The GRID K1 is somewhat similar to Quadro card so the driver is not your usual GeForce package, but the experience is quite similar nevertheless. Upon installation you see 4 different physical GPUs in Device manager:
This works similarly to having multiple CPU cores that show up as separate processors in the OS. Here is a first fun fact: you can’t actually use any of these directly, as they simply have no output port and can’t display any graphics… Instead, you have to use Hyper-v with RemoteFX extension:
Then for each guest machine, you add a RemoteFX graphics card as hardware:
In order to use RemoteFX you need to Remote Desktop (RDP) to the guest machine. The protocol is fortunately available since version 7.1 so even Windows 7 can use it. However only Enterprise editions of Windows support it.
Inside the guest VM you see a virtual RemoteFX Display Adapter in the Device Manager:
And as you can see Direct3D is available and enabled. Note that this is over RDP to a VM! The VM’s console curiously displays following message:
Hard to show on static screenshots, but I have to say that RemoteFX user experience is noticeably better compared to a regular RDP. Everything works smoother and faster, scrolling pages, moving windows is a snap. You can play videos / YouTube, etc. But I was more interested in real use case which are high end 3D applications. So I proceeded to install Steam…
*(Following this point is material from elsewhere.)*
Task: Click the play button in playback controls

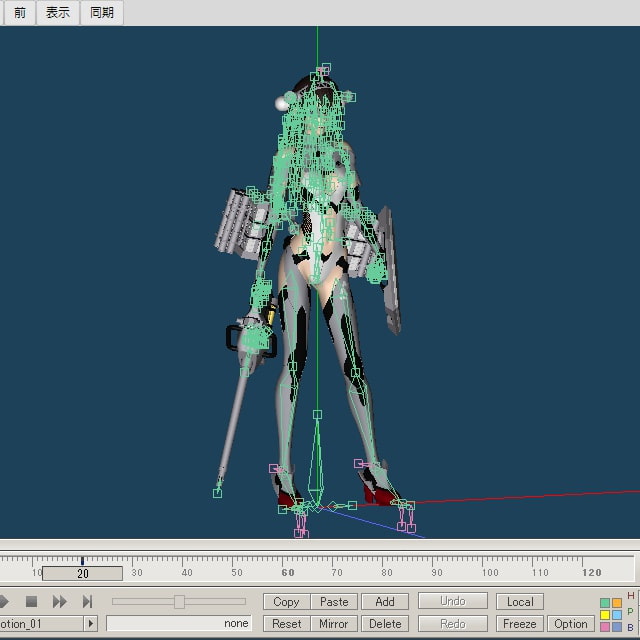Action: pyautogui.click(x=4, y=601)
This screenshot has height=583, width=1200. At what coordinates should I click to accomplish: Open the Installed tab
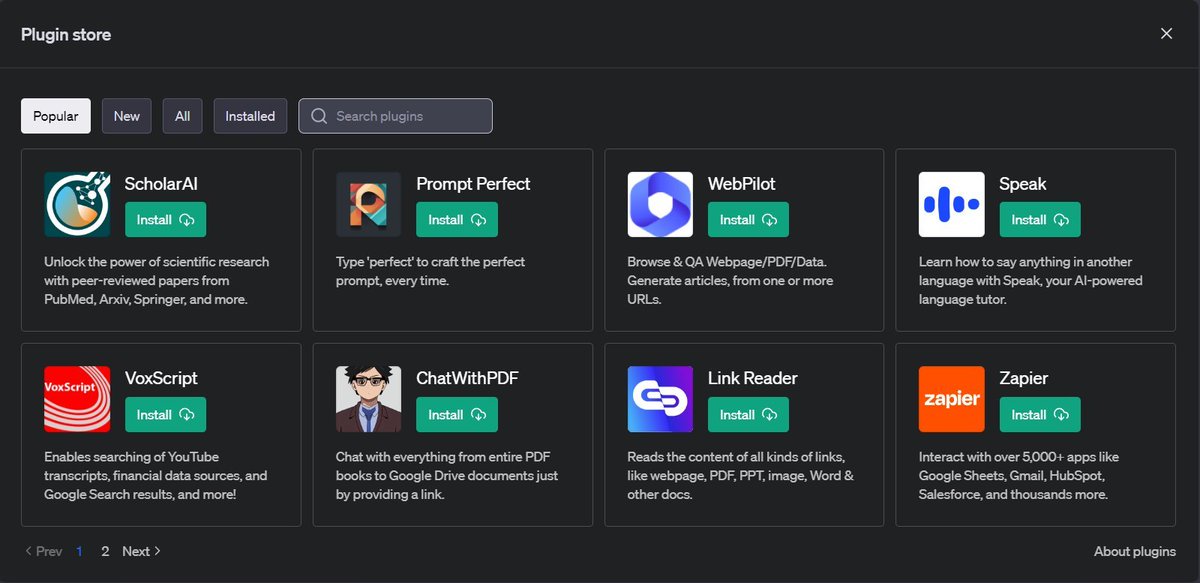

Yes! this is GTA V running over Remote Desktop in a VM!
The frame rate sucks quite considerably, even in safe mode, but it was playable and quite responsive (no lag). I actually spent couple of hours going through it and except for low FPS had no issues.
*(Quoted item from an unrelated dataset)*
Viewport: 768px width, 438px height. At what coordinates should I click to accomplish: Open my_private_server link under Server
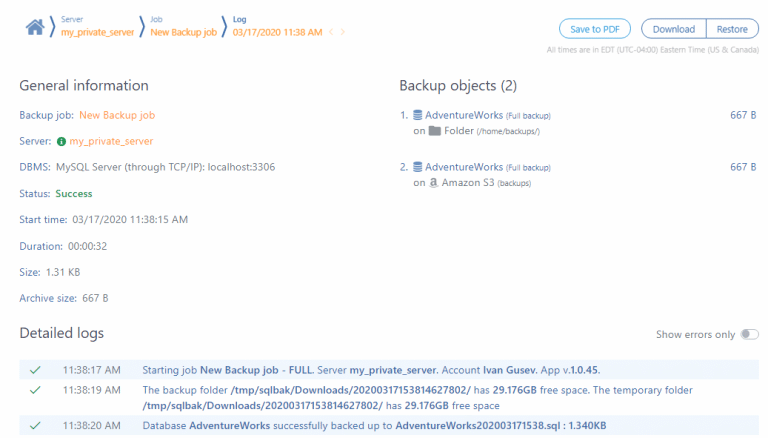pyautogui.click(x=111, y=141)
I also spun up this Wyse Thin Client terminal:
disconnected my RDP session and reconnected from the terminal… poof the game was still going:
I even got sound out of the little thing.
I suspect that the low FPS is rather to do with small GPU horse power and vRAM assigned rather that with remote viewing or NVIDIA itself. Unfortunately in Hyper-v it’s impossible to control or fine tune assignment of GPU resources to a particular VM beyond simple on/off switch. The K1 card supports 32 users, so I was only getting 1/32th power and RAM. Perhaps I could have spawned 32 VMs with GTA. Or Call Of Duty multiplayer….
In ending notes I have to conclude that this is a rather interesting technology. According to NVIDIA, Cloud is future of Gaming. In fact they already have cloud game streaming service:
http://shield.nvidia.com/game-streaming-with-geforce-now
Beware of campers who now will be able to disconnect from online games for months at a time.
Thanks for this post, this sounds quite interesting. Presumably this would also work using Server 2008 R2 as a host and Windows 7 VMs wouldn’t it?
Yes, provided that Windows 7 VM is of Enterprise edition. This technology has been around for quite a few years and K1 card in fact is old by today’s standard. It’s just that I never had a chance to play with it. The new Tesla M60 is supposed to be way better.
Wow, really cool, but $3,000 USD for a virtual video card is a bit much… But like everything else in this field in 5 years this should be commodity.
Supposedly is possible to mod certain GeForce cards with certain model chips to become Quadros, NVSs or in this case GRIDs. Would work enough well for testing (“don’t use this in a production environment” ™).
http://www.eevblog.com/forum/chat/hacking-nvidia-cards-into-their-professional-counterparts/
This EEVblog site is full of electronic wisdom 🙂
I think you can use almost any DirectX 11 class card with RemoteFX. There’s an outdated list at http://blogs.msdn.com/b/rds/archive/2013/11/05/gpu-requirements-for-remotefx-on-windows-server-2012-r2.aspx
I’ve also toyed with PCIe pass through to VMs in Vmware. As long as you’re using a Quadro or AMD card seemed to work well (though obviously limited to one card per VM).
But the GRIDs have the memory and hypervisor (namely Vmware) support to scale this properly.
Thats very interesting. I will try if I can use generic GeForce or Quadro with RemoteFX.
reminds me of this http://lg.io/2015/04/12/run-your-own-high-end-cloud-gaming-service-on-ec2.html
Oh wow I didn’t know you can get GPU instance on EC2. I will try this right away. I would probably still prefer to do RemoteFX rather than VPN and Steam Streaming. But I can try both.
What server did you install this in? I have been trying to get the K1 to work on our server but when I get to the RemoteFX settings, the computer doesn’t see the K1.